Como era de esperar Torra se ha pasado por el arco del triunfo la última advertencia de la Junta Electoral Central y avanza hacia el delito de la desobediencia para presentarse ante el banquillo de los golpistas en el Tribunal Supremo como un héroe de cartón.

A sabiendas Torra que el proceso judicial que se le viene encima tardará y que su imparable inhabilitación le importa un pimiento. Porque antes que sea condenado él convocará elecciones en Cataluña (cuando se conozca la sentencia del juicio del procés) y sabe que él no volverá a ser presidente de la Generalitat porque ese cargo en el soberanismo lo exigirá ERC.

Pero la decisión de Torra, que puede ir acompañada de medidas judiciales para que los Mossos retiren los lazos y las pancartas de los edificios de la Generalitat, tiene una lectura nacional que afecta a Pedro Sánchez porque prueba -como el ‘no’ soberanista a sus Presupuestos- que el diálogo que abrió con Torra fue un fracaso temerario porque los soberanistas continúan fuera de la legalidad y nunca tuvieron la menor intención de pactar.

Además la ruptura de Torra con la JEC confirma que los 6 diputados que el PDeCAT espera conseguir en los comicios del 28-A nunca darán a Sánchez apoyo en su investidura. Con lo que el PSOE necesita sumar con Podemos 156 escaños si quiere volver a gobernar con el apoyo de ERC, PNV y Bildu.

Y esa posibilidad parece cada vez más difícil una vez que Podemos está muy bajo en las encuestas y el horizonte de los 156 escaños con el PSOE no parece asequible al día de hoy. Como tampoco parece creíble que PP, Cs y Vox sumen 176 escaños por lo que el horizonte de ‘bloqueo’ se convierte en la opción más probable tras las elecciones del 28 de abril.

Además, para sumar apoyos Sánchez tendría que indultar a los condenados en el juicio del golpe catalán (lo que abrirá una revuelta en el PSOE) y darle a Pablo Iglesias la vicepresidencia del Gobierno, lo que provocaría la máxima inquietud en el mundo económico y en la UE.

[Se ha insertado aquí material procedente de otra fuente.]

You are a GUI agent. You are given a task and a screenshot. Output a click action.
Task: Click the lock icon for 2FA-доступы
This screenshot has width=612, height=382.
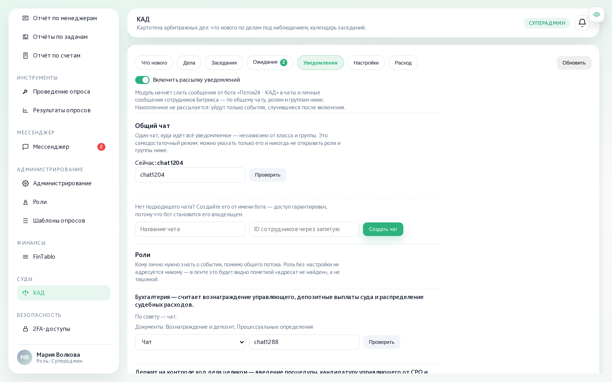click(x=26, y=329)
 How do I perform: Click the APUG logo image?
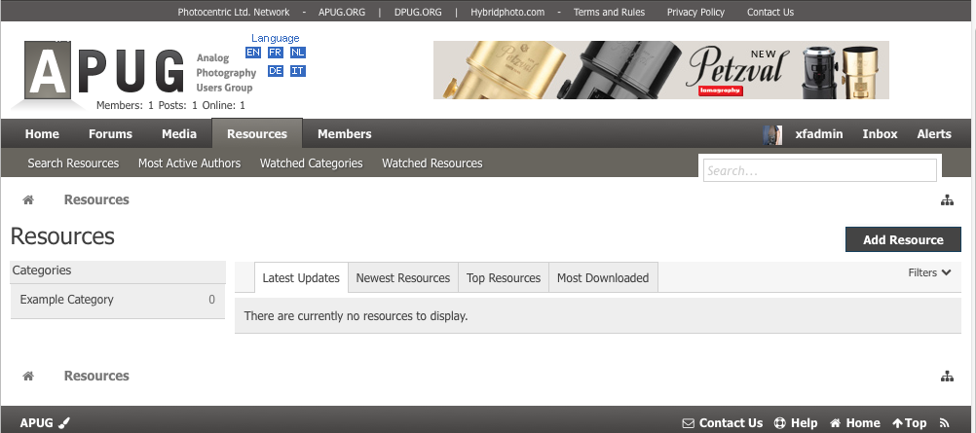click(102, 70)
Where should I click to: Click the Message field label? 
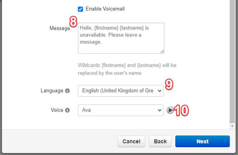click(60, 28)
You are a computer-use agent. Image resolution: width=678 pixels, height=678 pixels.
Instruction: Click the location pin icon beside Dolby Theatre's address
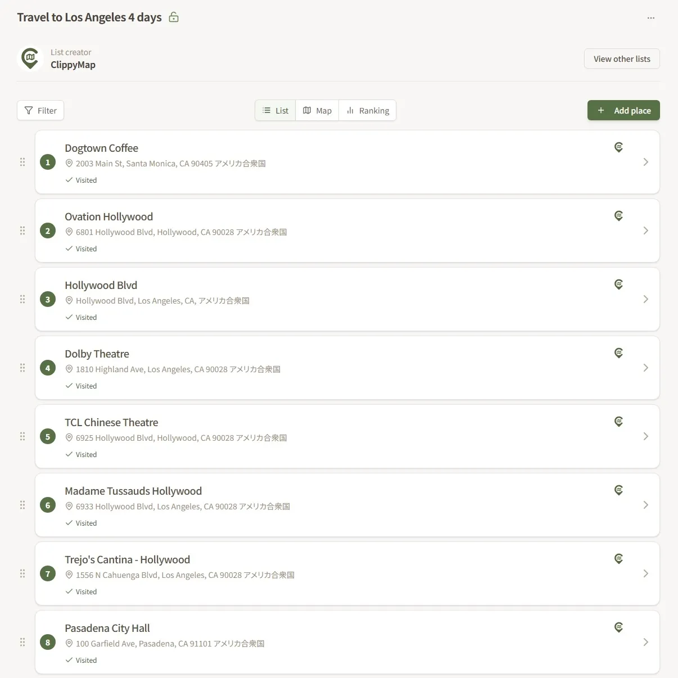69,369
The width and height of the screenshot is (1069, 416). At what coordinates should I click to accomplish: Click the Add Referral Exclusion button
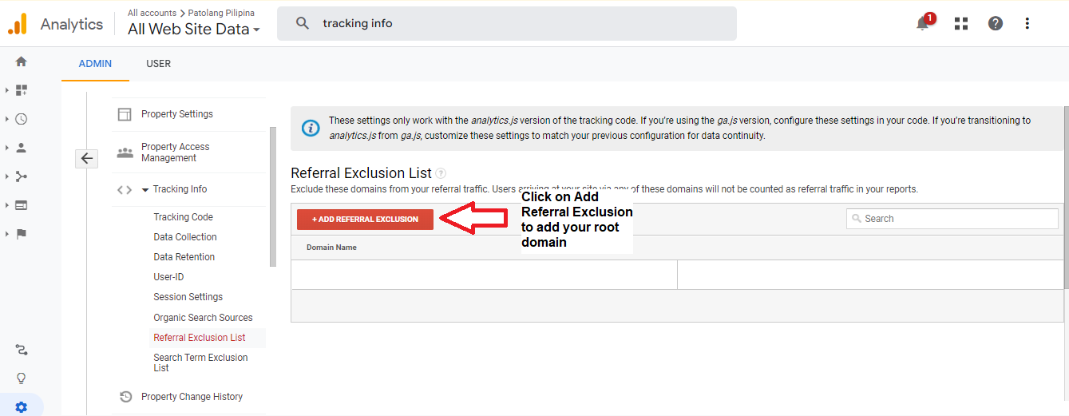pyautogui.click(x=365, y=219)
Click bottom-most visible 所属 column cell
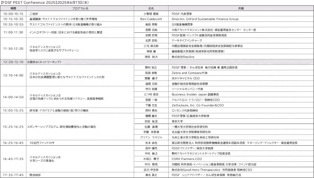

Lo de Torra contra la legalidad se veía venir desde antes de su encuentro con Sánchez en Pedralbes. Pero el presidente español confió en su buena suerte y creyó, inocentemente, que los soberanistas (con los regalos que habían recibido, e incluido el ‘relator’) le aprobarían los Presupuestos de 2019. Y que en ese caso él resistiría en Moncloa hasta junio de 2020. Pero su castillo de naipes se derrumbó como cabía esperar y ahora Sánchez se queda a la intemperie y sin poder pactar.